Safety and regulatory status
There is no meaningful human safety data for Cartalax, because there are no clinical studies — the Khavinson literature's general claim that these peptides are side-effect-free comes from the same single network and uncontrolled settings. Cartalax is not an approved drug in any jurisdiction; it is sold as a research compound and supplement-style "bioregulator," frequently in unregulated blends, and no authoritative CAS registry number is firmly assigned to it, which is itself a marker of how little formal characterization exists. As with other gray-market peptides, products labeled "Cartalax" are of unverified identity and purity.
Sources
Peptidergic Regulation of Thymocyte Differentiation, Proliferation, and Apoptosis during Aging of the Thymus
In vitro study (Lin'kova, Polyakova and colleagues, Bulletin of Experimental Biology and Medicine 2011) from the St. Petersburg Institute of Bioregulation and Gerontology testing several short peptides — including Cartalax (T-31, the tripeptide Ala-Glu-Asp) — on cultured thymocytes from old animals at 200 ng/mL. Cartalax stimulated differentiation of thymocytes toward mature CD4+ and CD8+ cells, but its effect was not uniform across the measured parameters (for example, it did not consistently affect apoptosis); in this comparison a related peptide, AB-9, showed the more complete ("complex") geroprotective effect. The work is a single-group cell-culture study and does not establish in-vivo or clinical activity for Cartalax.

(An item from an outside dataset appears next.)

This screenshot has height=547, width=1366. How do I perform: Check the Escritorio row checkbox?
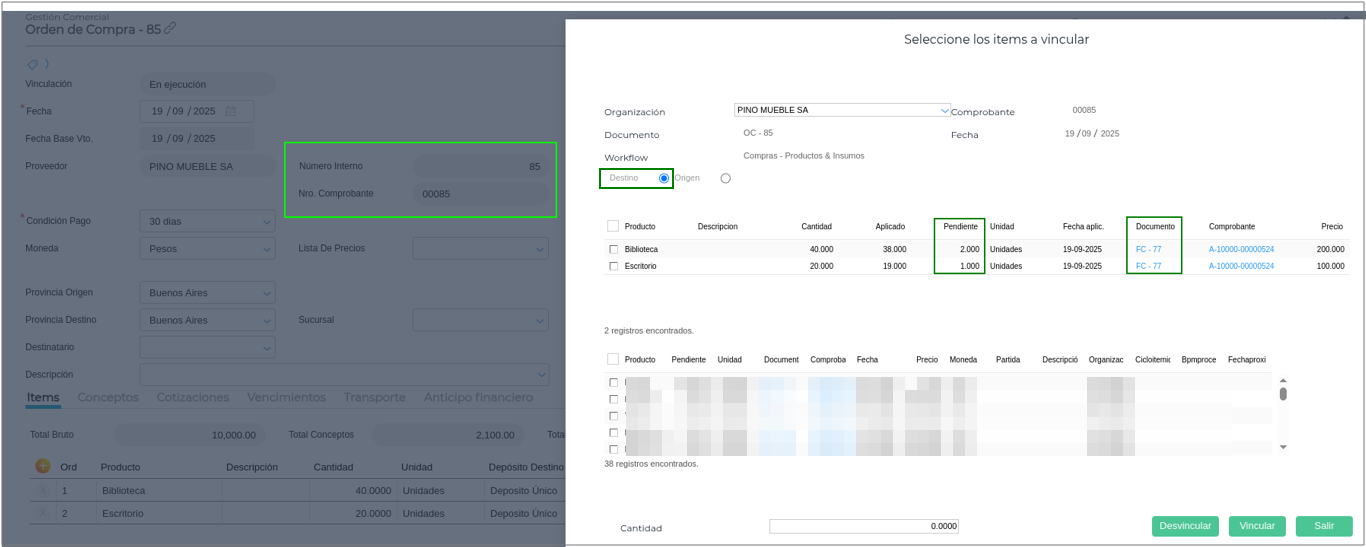tap(613, 266)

Peptide Regulation of Gene Expression: A Systematic Review
Systematic review (Khavinson, Popovich, Linkova, Mironova, and Ilina, Molecules 2021) from the St. Petersburg Institute of Bioregulation and Gerontology summarizing the group's body of work on short di-, tri-, and tetrapeptide "bioregulators," including AED (Cartalax) — which it associates with regulation of cartilage and skin-fibroblast function and neuronal-cell differentiation — and AEDG (Epitalon). The review advances the group's central hypothesis that such peptides penetrate cells, enter the nucleus, and bind DNA or histones to regulate gene expression. It is the most consolidated statement of the bioregulator program, but the underlying primary evidence is largely in vitro and originates from a single research network, and the proposed DNA-binding mechanism is not independently established.

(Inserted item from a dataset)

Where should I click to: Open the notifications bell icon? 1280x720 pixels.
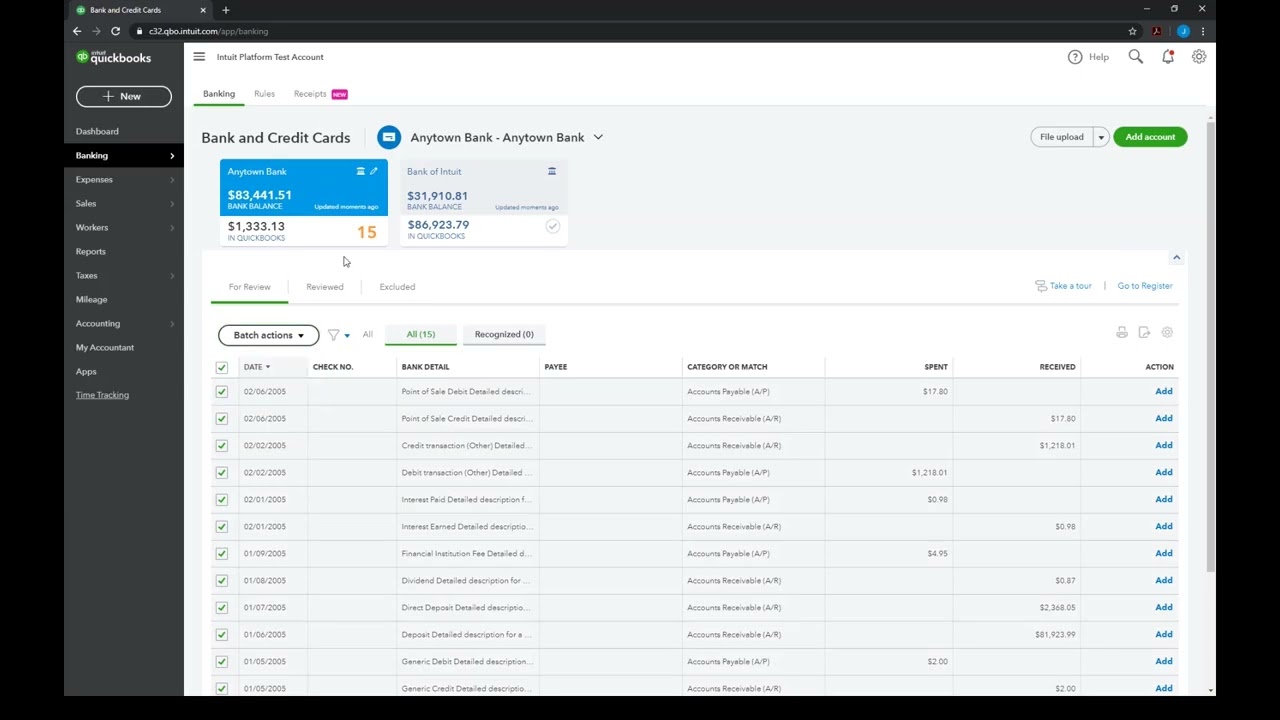point(1168,57)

Evaluation of Research Grade Peptides Marketed Directly to Consumers Reveals Extensive Variability in Purity and Measured Abundance
Analysis (Mendias and Awan, preprint, 2026) of 6,441 gray-market peptide samples across fourteen compounds — including ipamorelin, BPC-157, CJC-1295, GHK-Cu, PT-141, retatrutide, semaglutide, sermorelin, TB-500, tesamorelin, and tirzepatide. Applying two quality-acceptance frameworks, between 41.6% and 71.1% of samples failed to meet basic quality criteria, and about 15% showed measurable endotoxin contamination. The study quantifies how often directly-marketed "research grade" peptides miss purity and content benchmarks — a central safety concern for any non-pharmaceutical source.